Enhancing Prudential Regulation and Financial Stability: ESG BROADCAST shares key takeaways.
The Bank of England’s Prudential Regulation Authority (PRA) has issued Policy Statement PS25/25, finalizing updated supervisory expectations for UK banks and insurers regarding the management of Climate-Related Risks. This policy statement officially replaces the previous Supervisory Statement SS3/19 and takes effect immediately upon publication on December 3, 2025. The update is a significant step in the PRA’s mission to mature the financial sector’s ability to assess and build resilience against the increasing frequency and severity of physical and transitional climate events, thereby safeguarding financial stability.
The final policy, detailed in Supervisory Statement SS4/25, aims to provide greater clarity and detail on the PRA’s expectations, aligning the UK framework with evolving international standards. The PRA emphasizes a proportionate and principle-based approach. While all UK insurance and reinsurance firms, banks, building societies, and PRA-designated investment firms are in scope, the application of the expectations must be tailored to the materiality of a firm’s Climate-Related Risks exposure, recognizing that exposure is driven more by business model and geographical factors than by firm size alone.
A core component of the strengthened framework is the enhanced focus on governance and accountability. Firms are required to ensure that boards and senior management are actively involved in overseeing Climate-Related Risks, embedding these considerations into strategic decision-making. The PRA clarified that this does not necessitate the creation of a new Senior Management Function (SMF) role specifically for climate risk, but rather requires clear identification of the existing SMF holder(s) or senior individual(s) responsible for this oversight.

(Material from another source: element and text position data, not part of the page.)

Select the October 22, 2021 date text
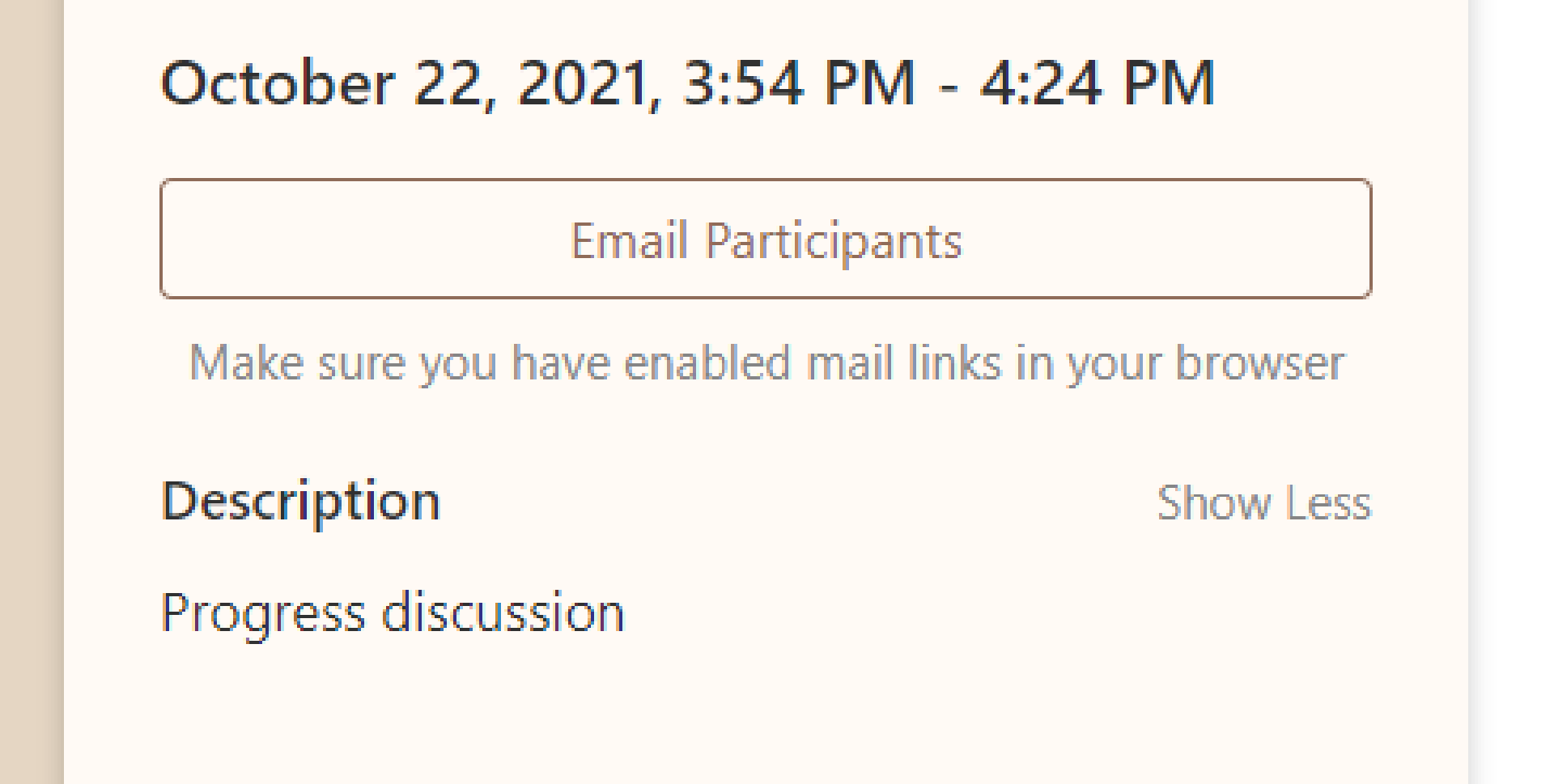Screen dimensions: 1554x784 tap(412, 83)
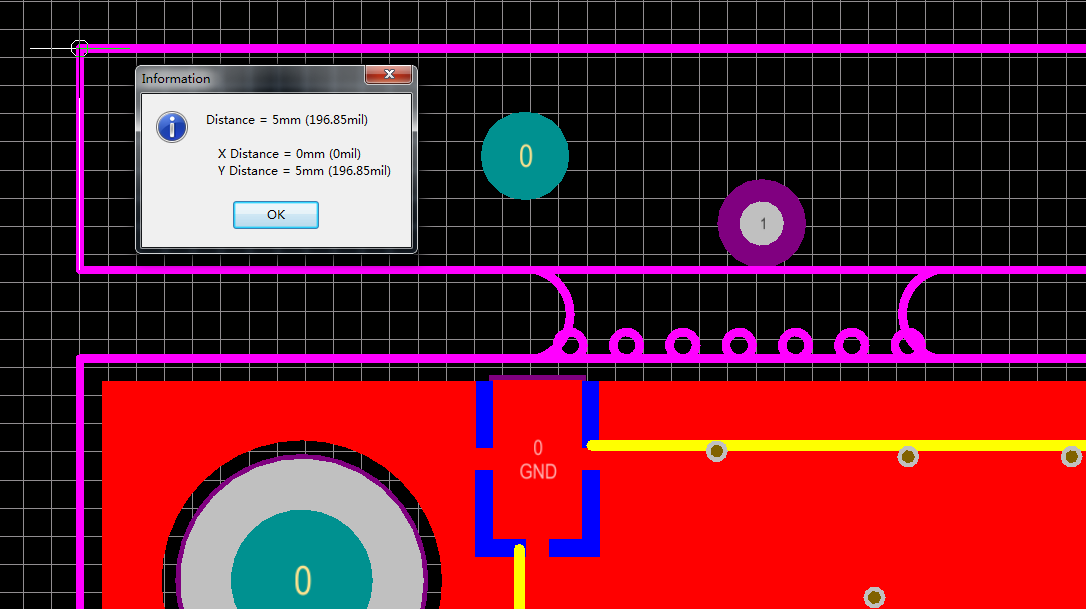Click the Y Distance = 5mm text
Screen dimensions: 1086x609
pyautogui.click(x=304, y=171)
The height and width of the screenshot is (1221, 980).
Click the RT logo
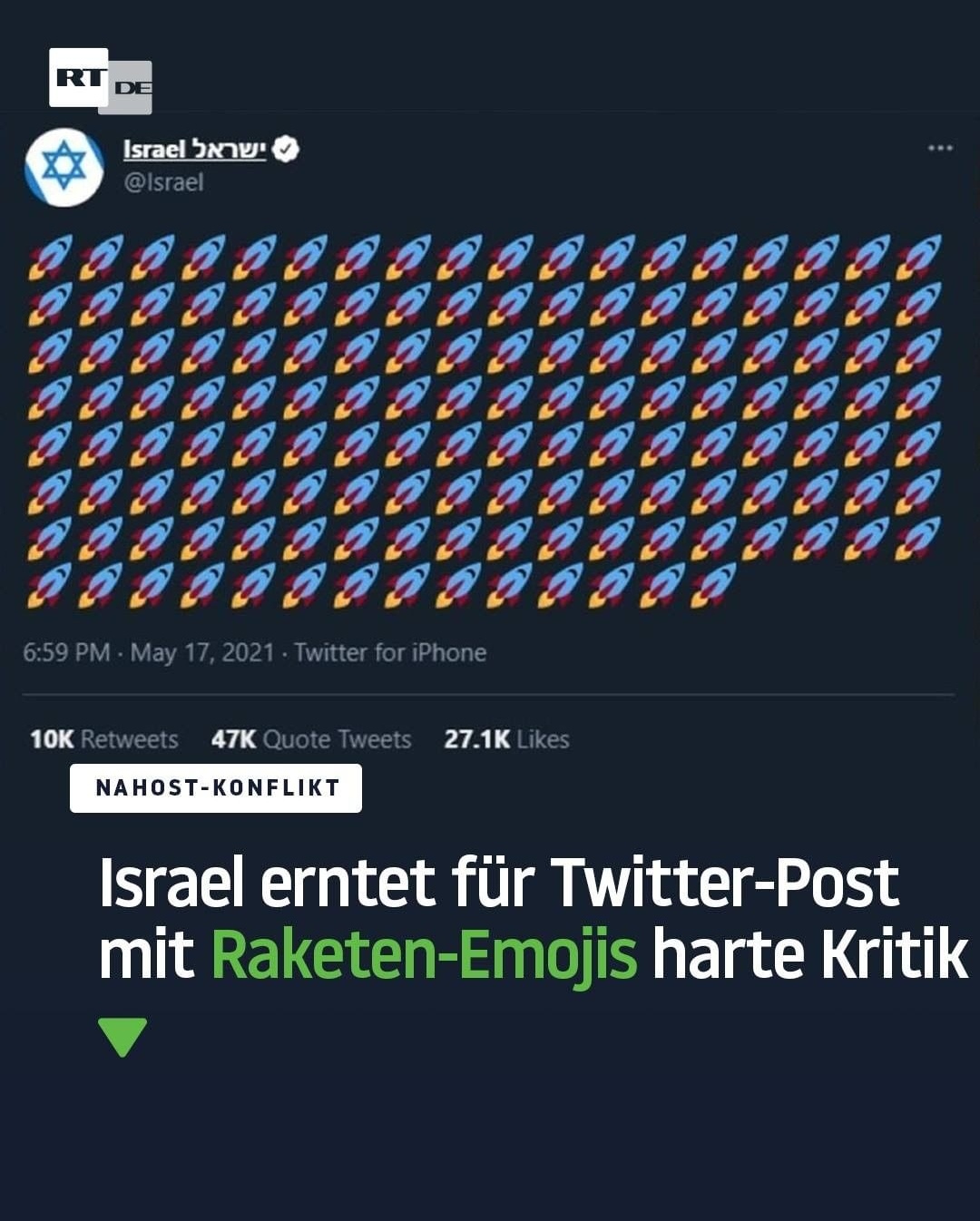[x=78, y=77]
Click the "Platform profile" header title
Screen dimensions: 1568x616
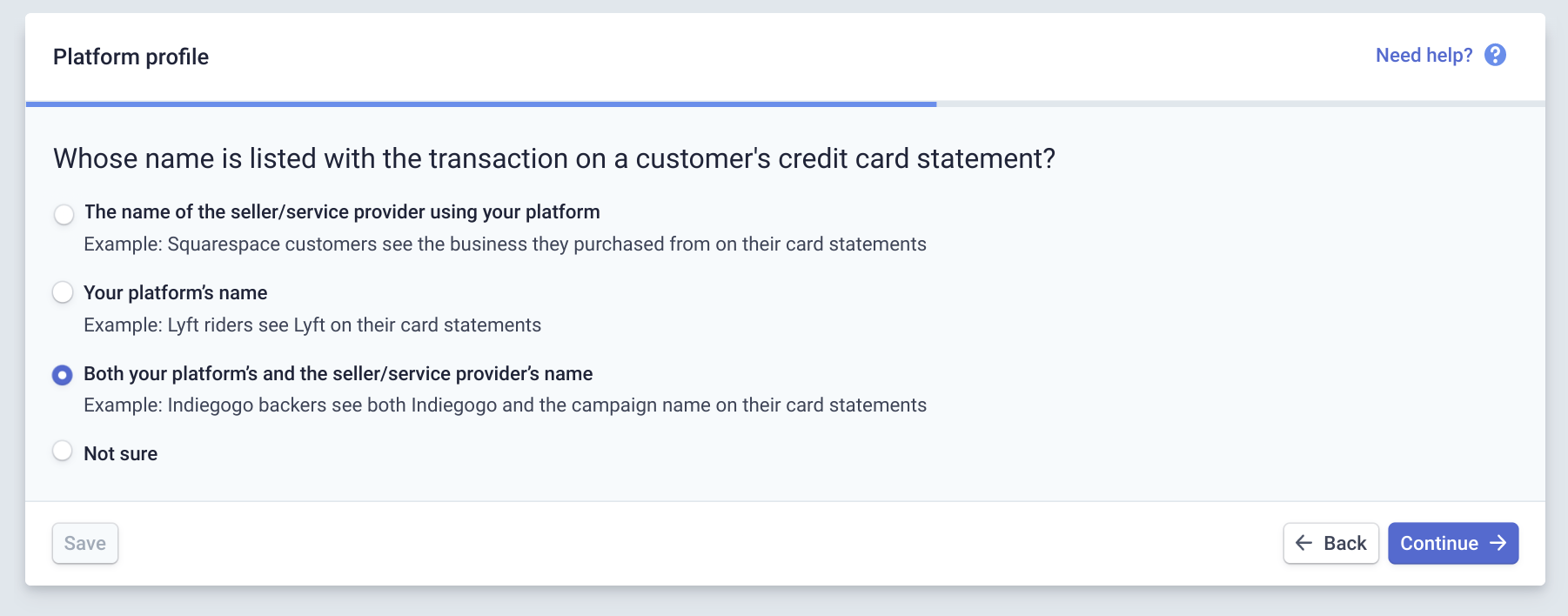click(x=131, y=57)
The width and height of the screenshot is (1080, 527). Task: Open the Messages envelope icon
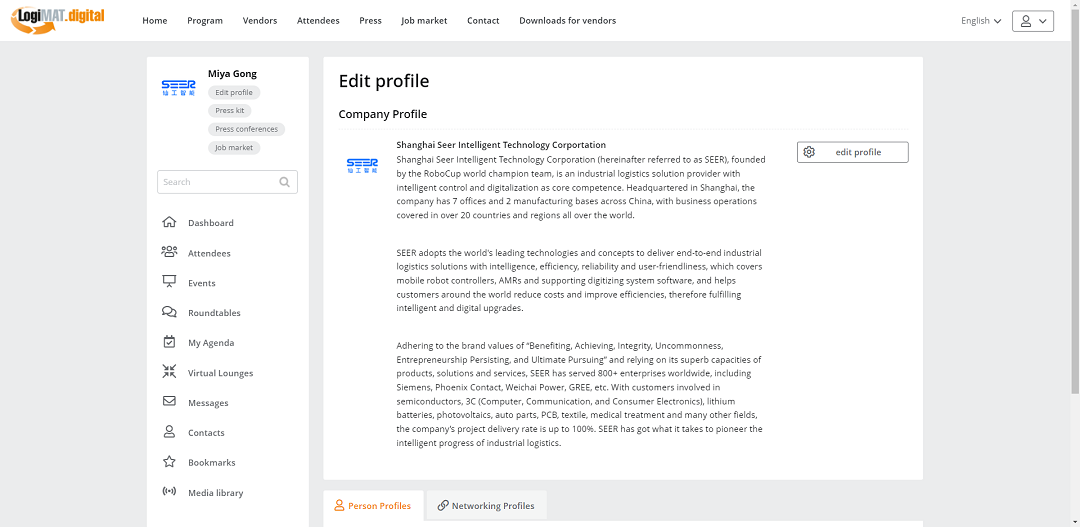click(169, 402)
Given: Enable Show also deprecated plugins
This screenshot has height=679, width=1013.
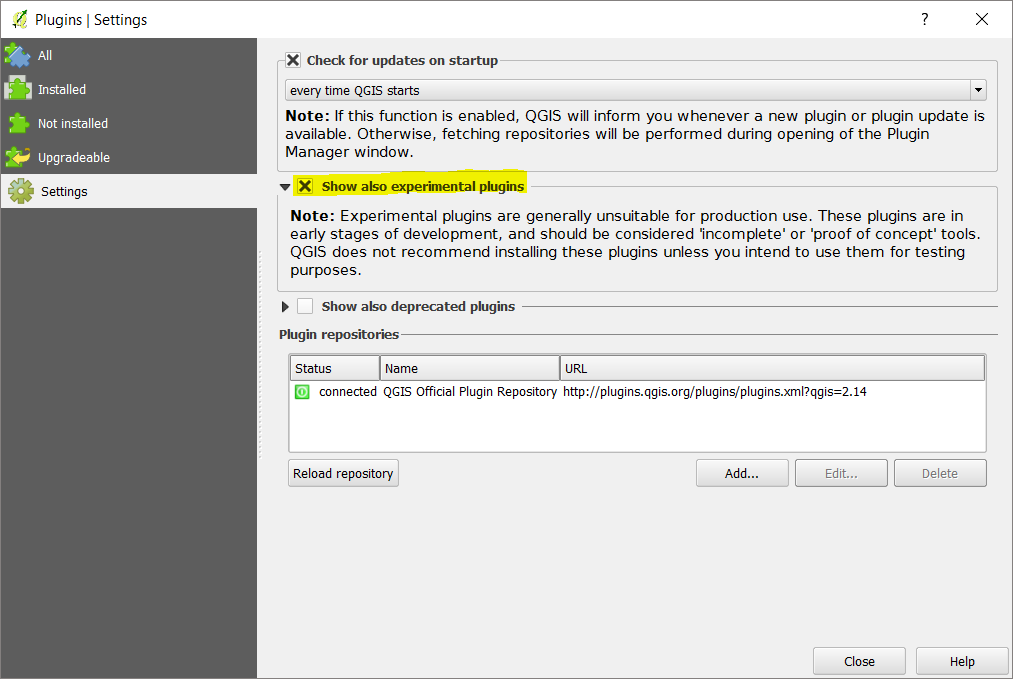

The Statement also mandates stronger integration of Climate-Related Risks across existing risk management frameworks. Firms must incorporate all material climate-related risks into their risk registers—either directly or via supplementary sub-registers—and define climate-specific risk appetites. Furthermore, the PRA pushes for more advanced use of climate scenario analysis (CSA), demanding that firms move beyond compliance to use CSA outputs as a strategic tool to inform crucial business decisions and assess resilience under various climate pathways.
In response to industry feedback, the PRA introduced several clarifications to ensure practicality. Regarding data, the expectation to ‘quantify’ data uncertainty has been moderated to an expectation for firms to ‘understand’ it, acknowledging the ongoing challenges in data availability and model maturity. For banks, the policy confirms that while long-term scenarios must be considered for strategic planning, the climate scenario horizons used in the Internal Capital Adequacy Assessment Process (ICAAP) and the Internal Liquidity Adequacy Assessment Process (ILAAP) may align with standard timeframes for those processes.
Strategic significance lies in the policy’s reinforcement of the ‘inside-out’ view of climate risk, cementing it as a core Prudential Regulation requirement rather than a purely reputational or reporting exercise. For financial institutions, compliance requires an immediate internal review to identify gaps against SS4/25, followed by the development of action plans, which supervisors will begin assessing within at least six months of the publication date. This shift elevates the management of Climate-Related Risks from a disclosure exercise to an integral part of capital adequacy, stress testing, and long-term business strategy, influencing lending, underwriting, and investment decisions across the market.